---- Data

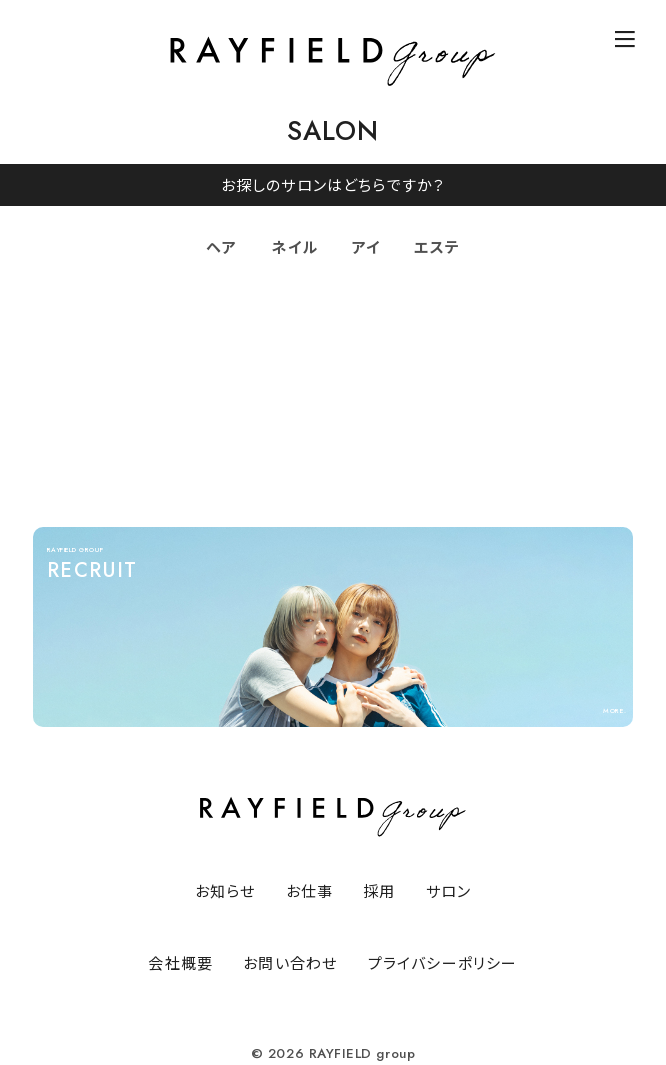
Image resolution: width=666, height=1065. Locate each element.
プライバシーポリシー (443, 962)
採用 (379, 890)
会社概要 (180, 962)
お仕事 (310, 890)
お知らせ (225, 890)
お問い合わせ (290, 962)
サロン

--------
---- Data

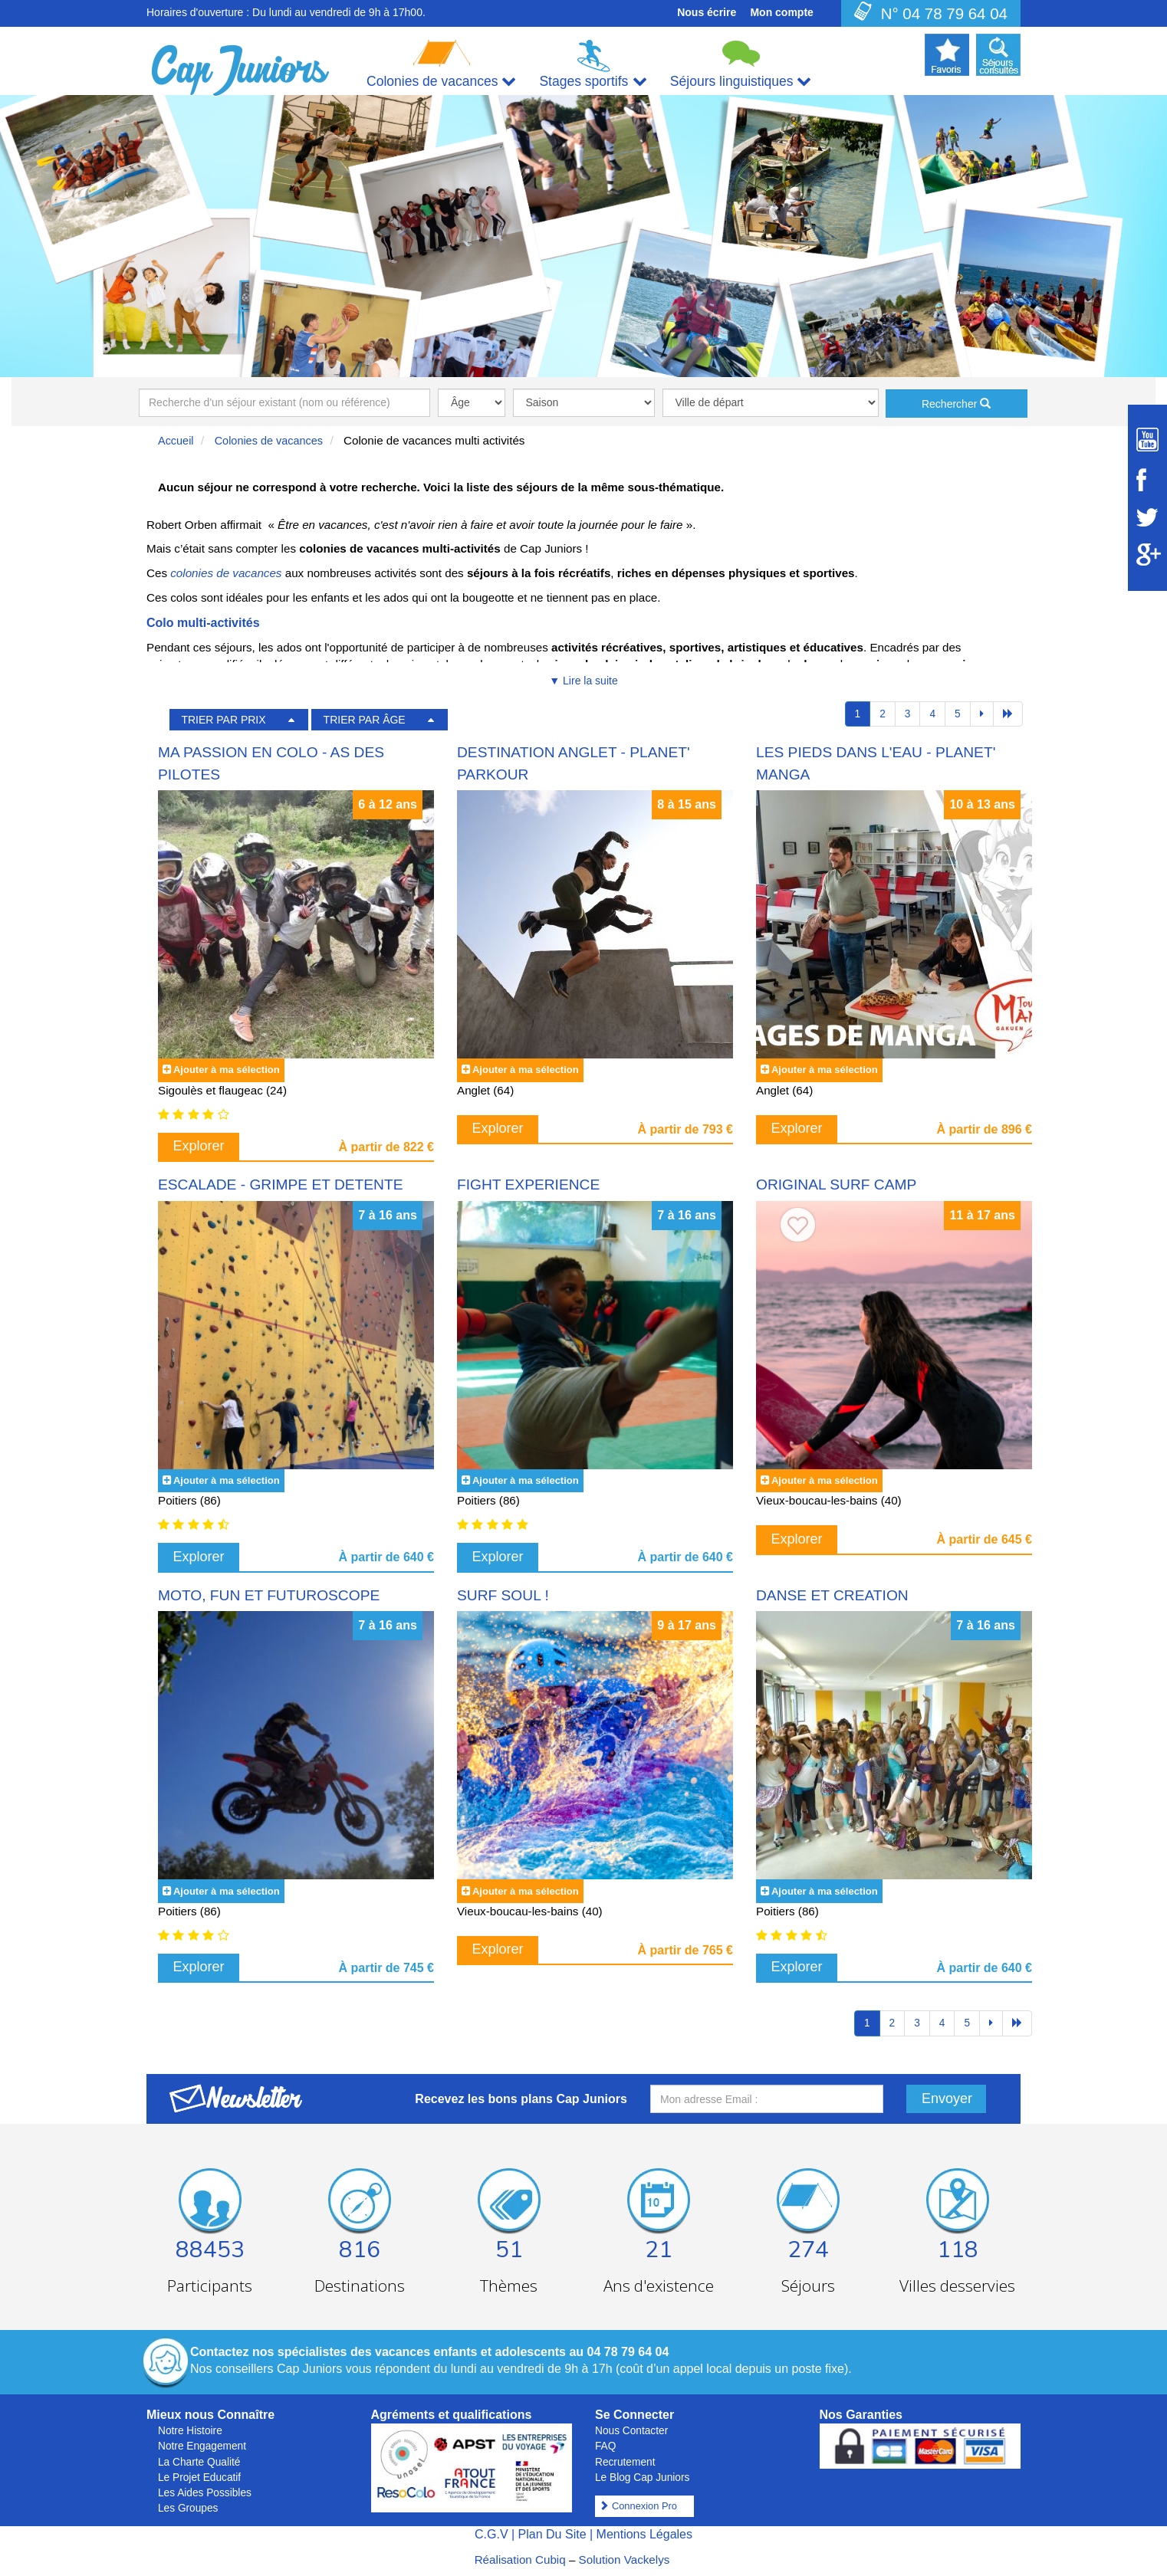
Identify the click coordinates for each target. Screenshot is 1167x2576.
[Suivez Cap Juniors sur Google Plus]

--------

Goal – Which lines of the data above contain the word "each"? Pick out all of them and copy them in full.

Exercise output –
Image resolution: width=666, height=1065. Locate each element.
Identify the click coordinates for each target. Screenshot is 1167x2576.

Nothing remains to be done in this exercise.